Dans les années 1960, la vie traditionnelle de la campagne dure encore, comme ce document le montre exemplairement. Après une brève scène de lavage dans la buanderie où le linge a été lavée à l’eau bouillante et est retiré pour le rinçage, rappelant des gestes que l’introduction de la machine à laver est en train de faire disparaître, l’entretien se poursuit avec Madame Bourand, née vers 1880. Dans une pièce où le lit côtoie la cheminée, c’est une paysannerie qui est évoquée en suivant le fil de cette vie longue de 87 ans. Après une très courte scolarité, Madame Bourand a été « placée » dès 11 ans, mariée à 20, elle a secondé son mari dans les travaux des champs, tout en ayant, comme elle le rappelle non sans malice, à veiller aux repas d’une famille nombreuse. Elle eut, en effet, huit enfants, nés et mariés dans la ferme, comme elle le dit elle-même, soulignant l’ancrage familial. Relevons toutefois qu’elle ne compte que vingt trois petits enfants, une trentaine au plus. Elle insiste aussi sur les relations qu’elle eut avec le curé de la paroisse l’obligeant à mettre ses quatre derniers enfants à l’école privée religieuse après que les quatre premiers eurent fréquenté l’école laïque (du régent comme elle le dit). En assurant que tous reçurent ainsi une bonne éducation, en se disant croyante, comme l’atteste la présence du crucifix au-dessus de la cheminée, elle témoigne d’une indépendance d’esprit qui ne lui fait certainement jamais défaut. Cette évocation de la vie traditionnelle de la paysannerie est ainsi marquée par la force de caractère de cette femme, au soir d’une vie laborieuse.
::::::::::
◆ **Consignes de travail**
Poursuivez le texte ci-dessus sur Madame Bourand et la vie paysanne en reprenant après sa dernière phrase. Les lignes ci-après proviennent d'une autre source.

Données de localisation des mots et des éléments:
::::::::::
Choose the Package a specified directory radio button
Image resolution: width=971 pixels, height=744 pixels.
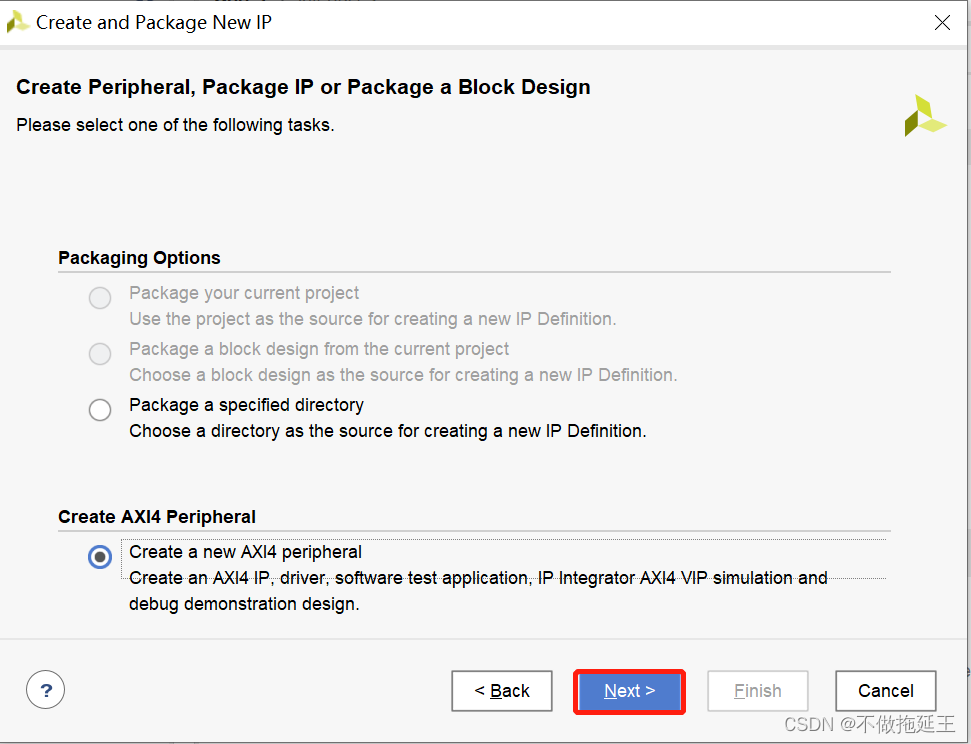pyautogui.click(x=100, y=409)
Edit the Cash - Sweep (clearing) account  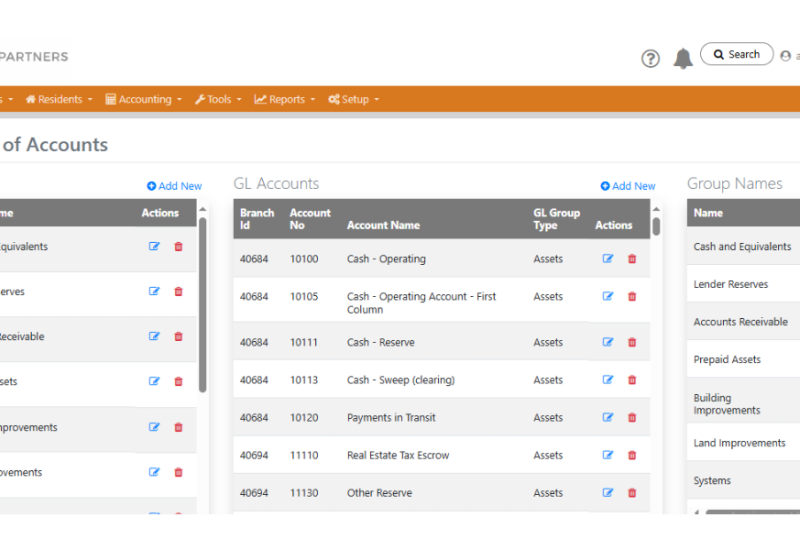[x=608, y=380]
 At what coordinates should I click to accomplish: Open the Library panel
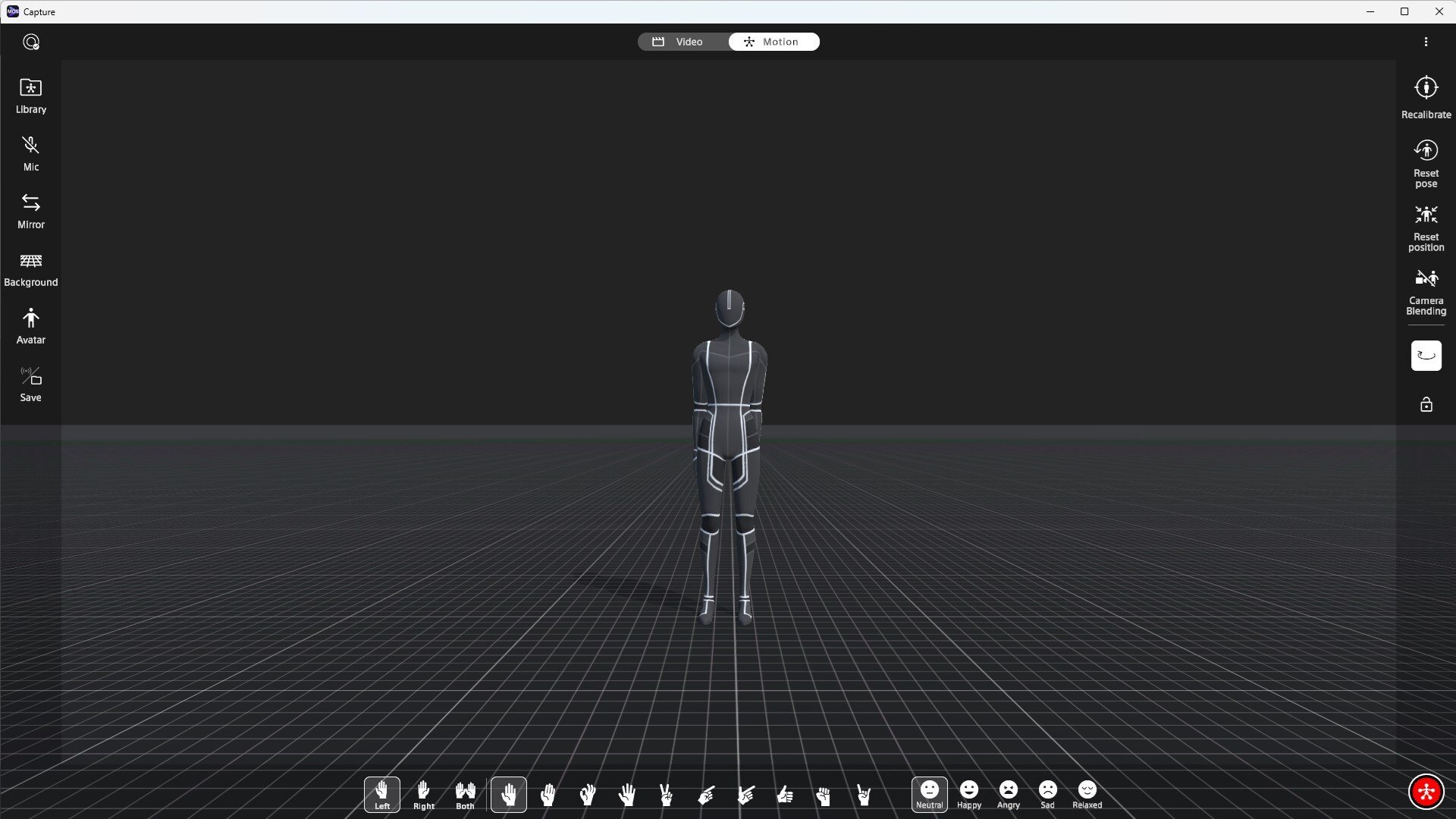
::::::::::
◆ **Problème résolu**
Jean-Clément Martin

Transcription

Journaliste
Les perdrix, comme le dit cette chanson, c’étaient les bleus pour les royalistes. Il y a 150 ans de cela. Et pourtant pour cette femme qui a toujours été domestique dans les fermes ou les châteaux, l’ancien temps n’est pas si loin.
bruit
(bruit)
Journaliste
Pour Madame Bourand, que vous allez entendre maintenant, c’est presque hier. Madame Bourand, quel âge avez-vous, s’il vous plaît ?
Madame Bourand
J’ai 87 ans, Monsieur.
Journaliste
Est-ce que vous voudriez nous dire quelle était votre vie quand vous étiez jeune fille ?
Madame Bourand
Ma vie, quand j’étais jeune fille, j’ai été à l’école jusqu’à l’âge de 11 ans et demi, et après, j’étais bonne.
Journaliste
A quel âge ?
Madame Bourand
J’étais bonne à 11 ans et demi, j’étais bonne. Oui, j’allais garder les moutons, oui, et après, à 20 ans, je me suis mariée. Oui, je me suis mariée en ferme, oui. Alors, à 20 ans, je me suis mariée, et puis, j’ai eu 8 enfants. Je les ai tous eus dans la même maison, tous mariés dans la même maison.
Journaliste
Avec tous ces enfants que vous avez eus, ça doit faire beaucoup de petits-enfants.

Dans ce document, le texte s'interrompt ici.